P16: a blog by Matt Kangas home archive
03 Jan 2008

Trends in Hacking 2007

Last week, when I had a moment to reflect on the coming new year, I wondered, what's coming down the pipe for web hackers in 2008? By "web hackers" I mean people who are building web apps because it's fun or interesting. Folks who are used to choosing their own toolsets, who will try a new language or two this year, and probably dabble in a few projects at the same time.

People who I would not consider "web hackers" are J2EE specialists, Oracle specialists, many Microsoft specialists. They may develop web apps, but their toolset was either selected for them, or selected for reasons other than "I like it, it fits my style, and it helps me shine."

I consider myself a web hacker in my personal time, not necessarily in my professional life. It's the creative, not logical, side of coding.

Anyway, here are a few of the biggest things that happened in 2007 for web hackers. Some genuinely new, some just coming to fruition this last year. What else would you add to this list?

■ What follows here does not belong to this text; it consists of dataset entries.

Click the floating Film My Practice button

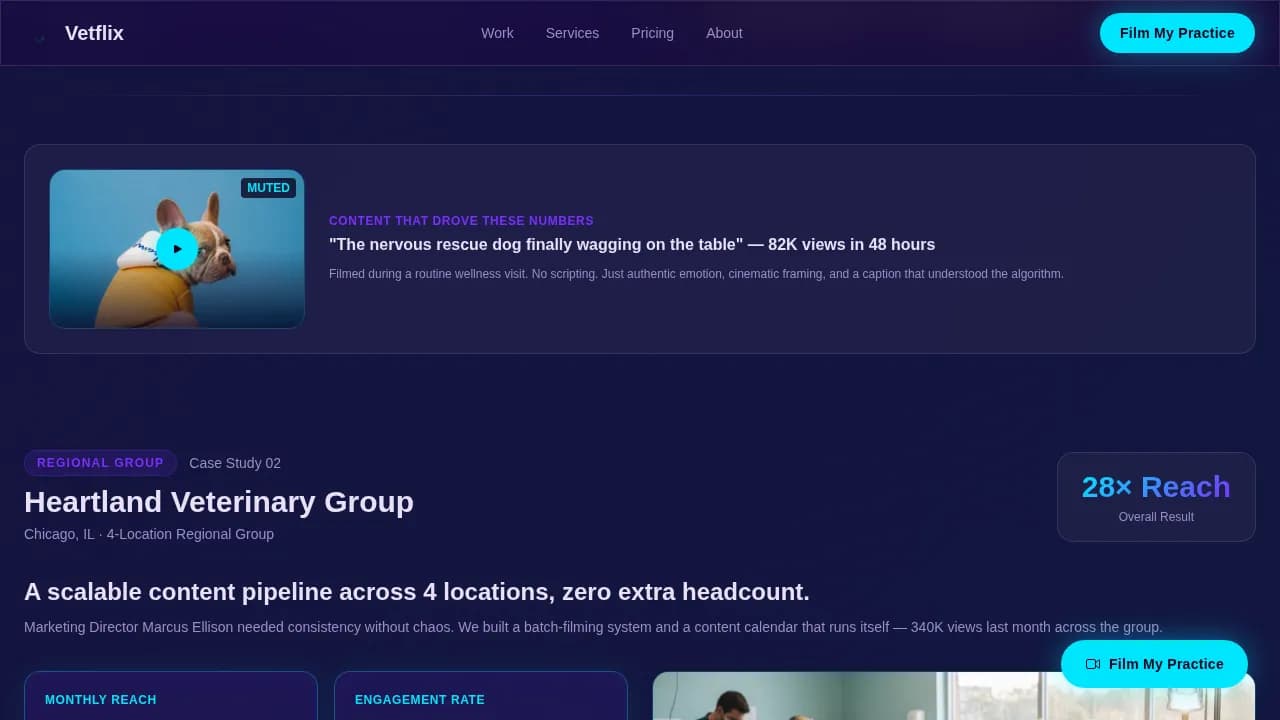(1155, 664)
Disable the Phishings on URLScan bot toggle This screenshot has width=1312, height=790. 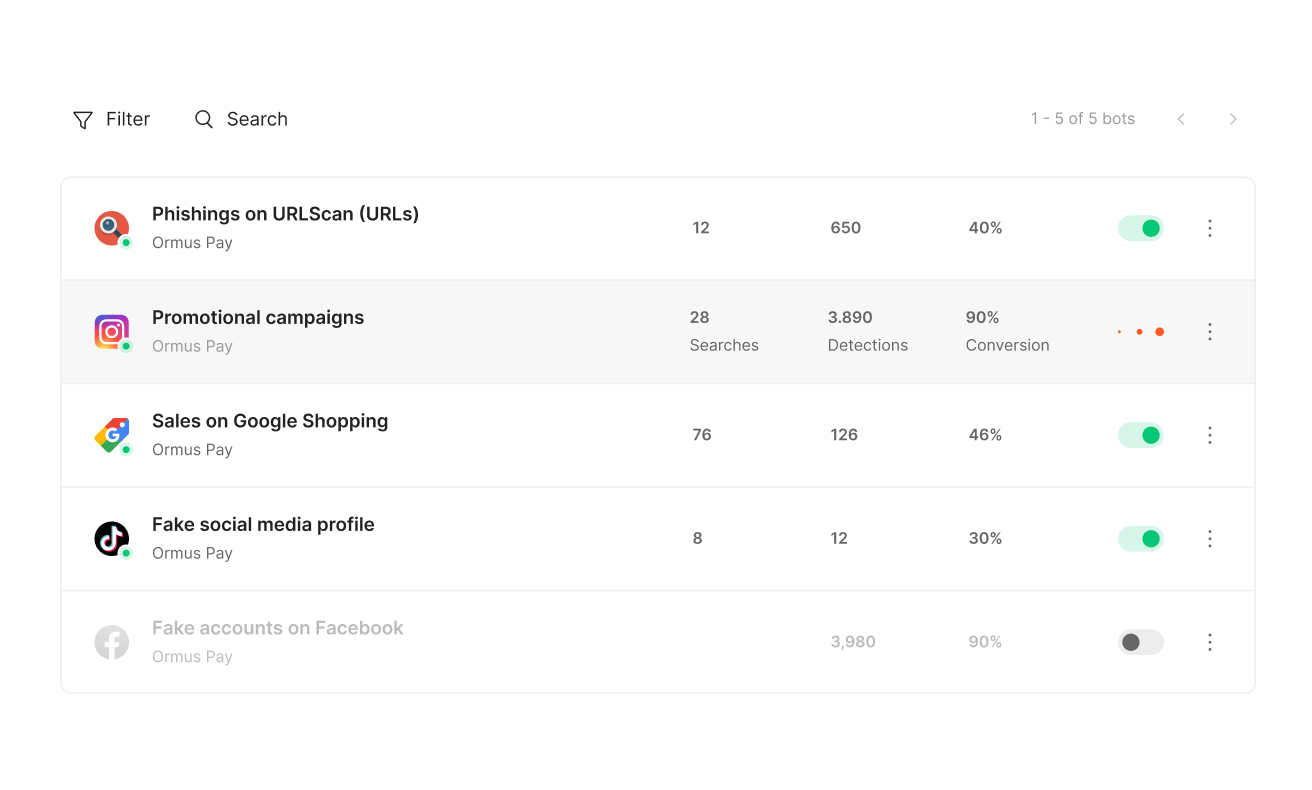click(x=1141, y=228)
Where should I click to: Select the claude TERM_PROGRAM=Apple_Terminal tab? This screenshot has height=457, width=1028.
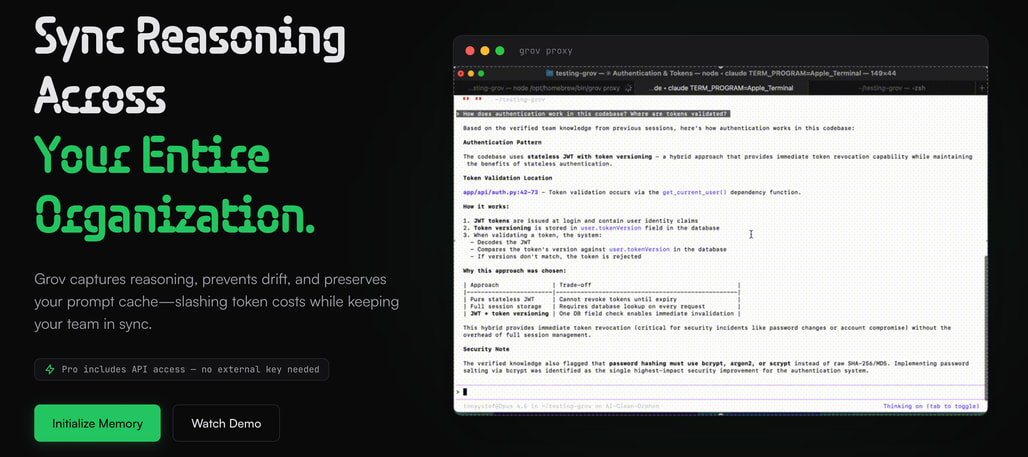[720, 88]
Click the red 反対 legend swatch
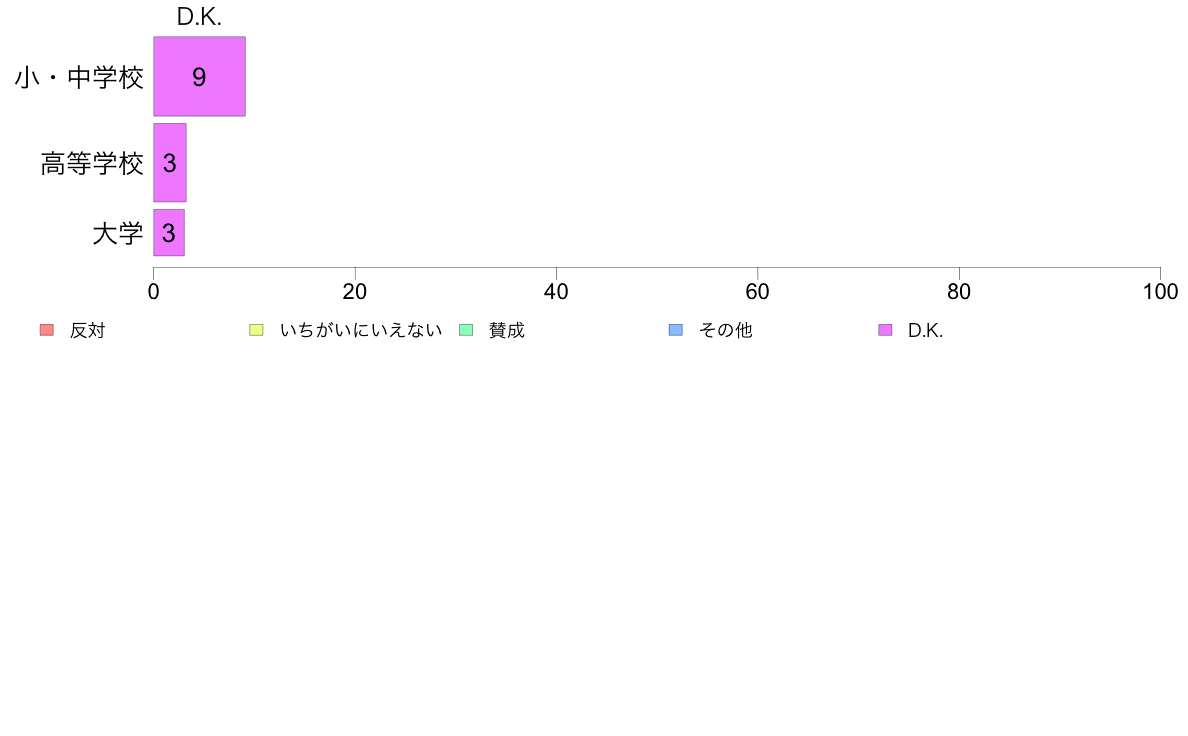The image size is (1188, 736). (47, 330)
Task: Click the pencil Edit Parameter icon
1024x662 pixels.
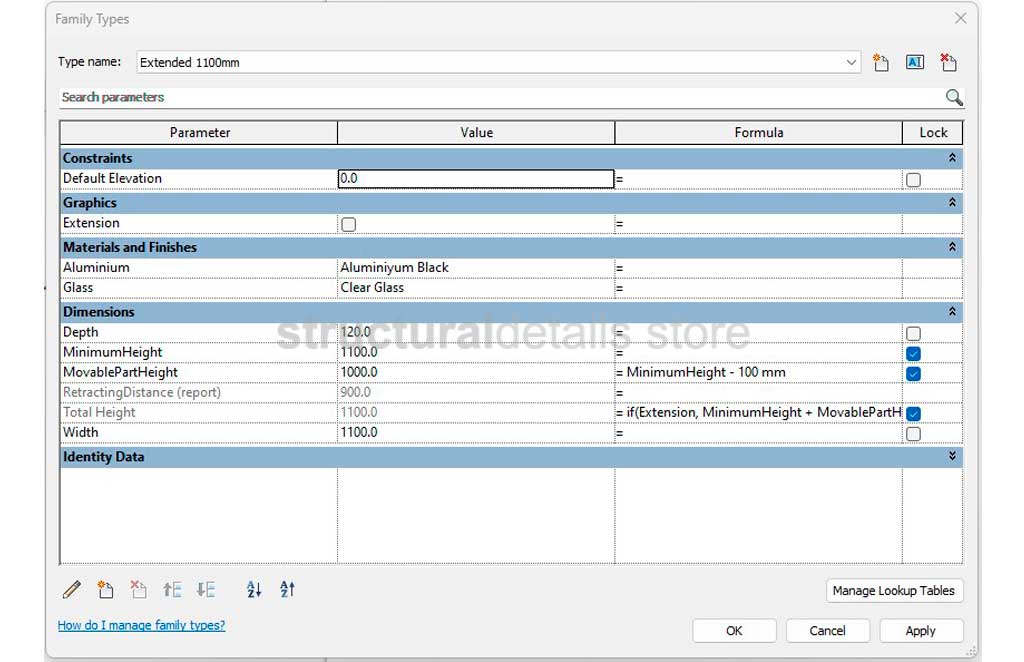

I believe the #1 Facebook game right now is Scrabulous – a multiplayer Scrabble clone. Amazing. Scrabble has been around forever, but put it on the web in a new, accessible context, and people go nuts.

One last data point. The Facebook Platform launched on May 24. On August 1, Techcrunch posted an article on their interns' 10 favorite Facebook Apps... and they say they had to choose from 2,300+ total Facebook apps. Read that again: In two months, more than 2,300 Facebook Apps were developed.

Even if most of those Facebook apps are frivolous, the rate of adoption is just amazing.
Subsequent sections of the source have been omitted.